TO DO →
1. In the Ask Civitas post below, rewrite the paragraph that begins "You have questions, we have answers!" in a shorter form that keeps its main facts.
2. According to the Ask Civitas post below, why did the team decide to share answers to reader questions publicly? Answer in one to three sentences.
* start EXCERPTED TEXT *
Ask Civitas: Reader Questions Answered!
You have questions, we have answers! Since taking over Tom Copeland’s blog last year, we’ve heard from a lot of you who have questions about the business of family child care. If you sent in a question (which you can do on the Ask the Experts page), you should have received an individual response.
What we've noticed is that a lot of these questions have common themes, so we thought it would be helpful for all of you to hear the answers to some of questions that have been sent in. Watch the video below to hear some of the most commonly-asked questions we get!
Can’t watch the video? Here’s a transcript of the questions and answers covered in this video!
Q: I just realized that I did not keep my personal food receipts separate from my business food receipts. Can I use my time space percentage to figure out the business portion of my food expenses?
A: It's a great question. The short answer is no. So remember that your time space percentage is very important and applies to a lot of things in and around your home. And when you have anything that's mixed personal and business use, you definitely want to segregate those costs. But the time space is not the way to do it with food.
* end EXCERPTED TEXT *
* start INFORMATION PROVIDED *
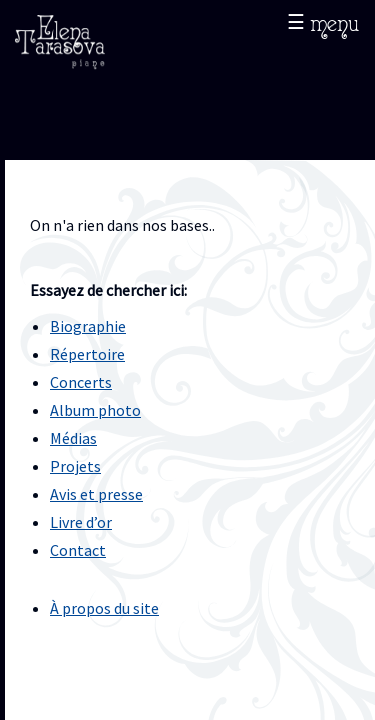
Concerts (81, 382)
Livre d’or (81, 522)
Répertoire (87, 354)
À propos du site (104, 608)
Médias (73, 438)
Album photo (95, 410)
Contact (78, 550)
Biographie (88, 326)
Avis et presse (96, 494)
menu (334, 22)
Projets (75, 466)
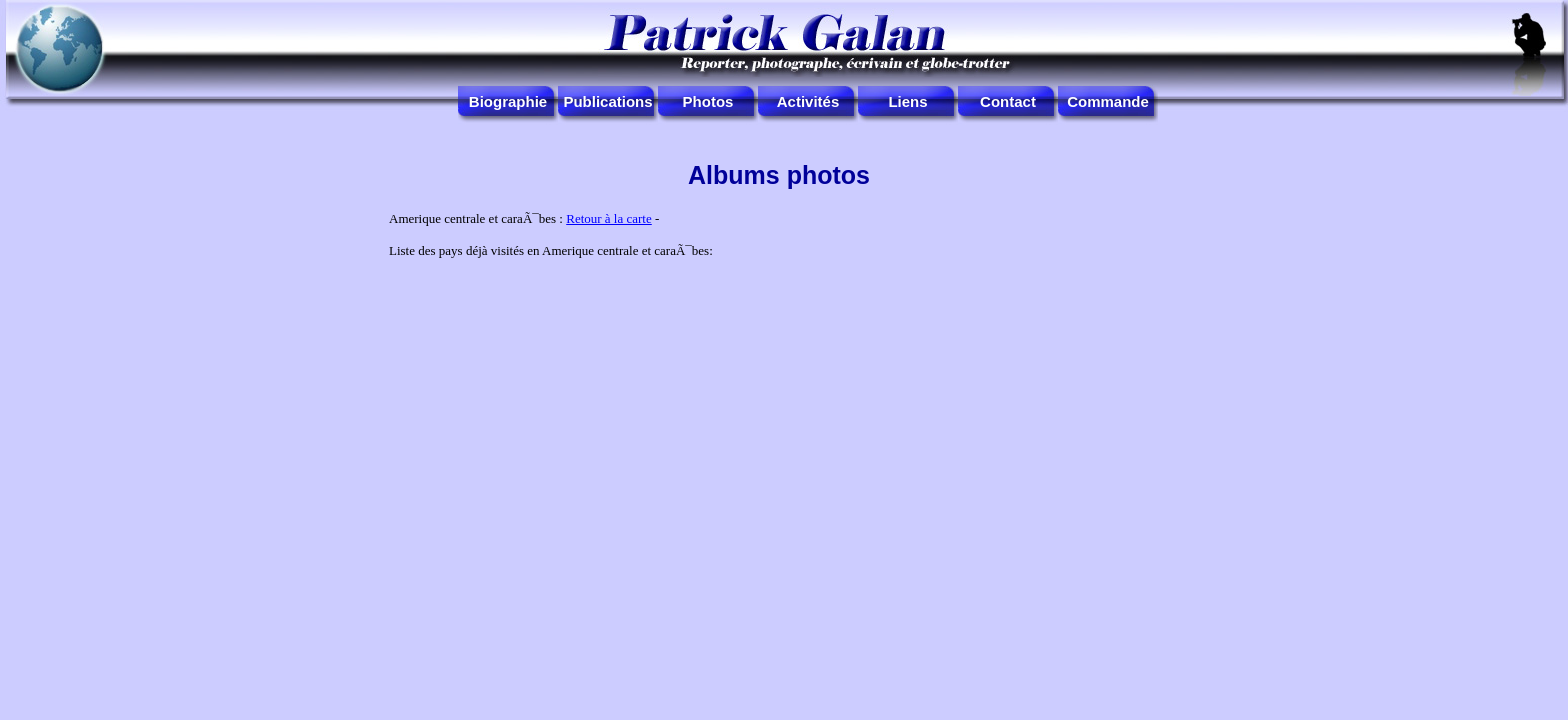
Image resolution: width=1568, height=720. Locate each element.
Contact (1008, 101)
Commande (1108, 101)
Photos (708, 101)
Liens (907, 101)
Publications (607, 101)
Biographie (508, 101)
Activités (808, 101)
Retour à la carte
* end INFORMATION PROVIDED *
PER-TASK OUTPUTS →
1. After taking over Tom Copeland's blog last year, the team has received many questions about running a family child care business. Questions can be sent through the Ask the Experts page, and everyone who sent one should have received an individual reply.

2. Many of the questions they received had common themes. They felt it would help all readers to hear the answers to some of them.